Task statement
Nothing but the lines from the one containing "You are a computer-use agent. Image" through the end of the entries should be set down, each exactly as written.

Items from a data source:
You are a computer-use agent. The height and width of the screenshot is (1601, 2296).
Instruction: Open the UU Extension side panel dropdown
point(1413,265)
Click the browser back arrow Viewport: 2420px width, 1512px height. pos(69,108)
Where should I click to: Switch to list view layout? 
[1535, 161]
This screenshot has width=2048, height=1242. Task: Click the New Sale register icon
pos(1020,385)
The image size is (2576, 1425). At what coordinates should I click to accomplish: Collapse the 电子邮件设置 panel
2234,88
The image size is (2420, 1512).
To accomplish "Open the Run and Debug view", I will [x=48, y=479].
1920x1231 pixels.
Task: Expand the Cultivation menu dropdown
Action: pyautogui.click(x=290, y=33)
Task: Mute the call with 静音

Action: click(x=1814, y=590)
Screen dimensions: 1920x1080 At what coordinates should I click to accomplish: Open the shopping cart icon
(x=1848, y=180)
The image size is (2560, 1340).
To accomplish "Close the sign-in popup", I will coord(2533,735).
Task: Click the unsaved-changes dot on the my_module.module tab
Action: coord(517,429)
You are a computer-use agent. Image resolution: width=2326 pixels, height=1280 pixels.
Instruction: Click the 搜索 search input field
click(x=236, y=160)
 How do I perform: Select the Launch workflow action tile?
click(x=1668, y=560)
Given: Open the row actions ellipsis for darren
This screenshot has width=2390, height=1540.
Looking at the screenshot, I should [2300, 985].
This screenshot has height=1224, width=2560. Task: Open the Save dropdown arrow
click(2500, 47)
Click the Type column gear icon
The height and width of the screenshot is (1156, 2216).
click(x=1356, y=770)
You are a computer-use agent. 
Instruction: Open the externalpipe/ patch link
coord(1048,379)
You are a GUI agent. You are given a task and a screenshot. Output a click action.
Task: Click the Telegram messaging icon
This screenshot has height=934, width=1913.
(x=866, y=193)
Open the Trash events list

Your response
You are a computer-use agent. Image resolution: width=2326 pixels, height=1280 pixels.
Instruction: Click the 搜索 search input field
click(x=236, y=160)
 How do I perform: Select the Launch workflow action tile?
click(x=1668, y=560)
Given: Open the row actions ellipsis for darren
This screenshot has width=2390, height=1540.
Looking at the screenshot, I should [2300, 985].
This screenshot has height=1224, width=2560. Task: Open the Save dropdown arrow
click(2500, 47)
Click the Type column gear icon
The height and width of the screenshot is (1156, 2216).
click(x=1356, y=770)
You are a computer-use agent. 
Instruction: Open the externalpipe/ patch link
coord(1048,379)
You are a GUI agent. You are given a task and a screenshot. Output a click action.
Task: Click the Telegram messaging icon
This screenshot has height=934, width=1913.
(x=866, y=193)
Open the Trash events list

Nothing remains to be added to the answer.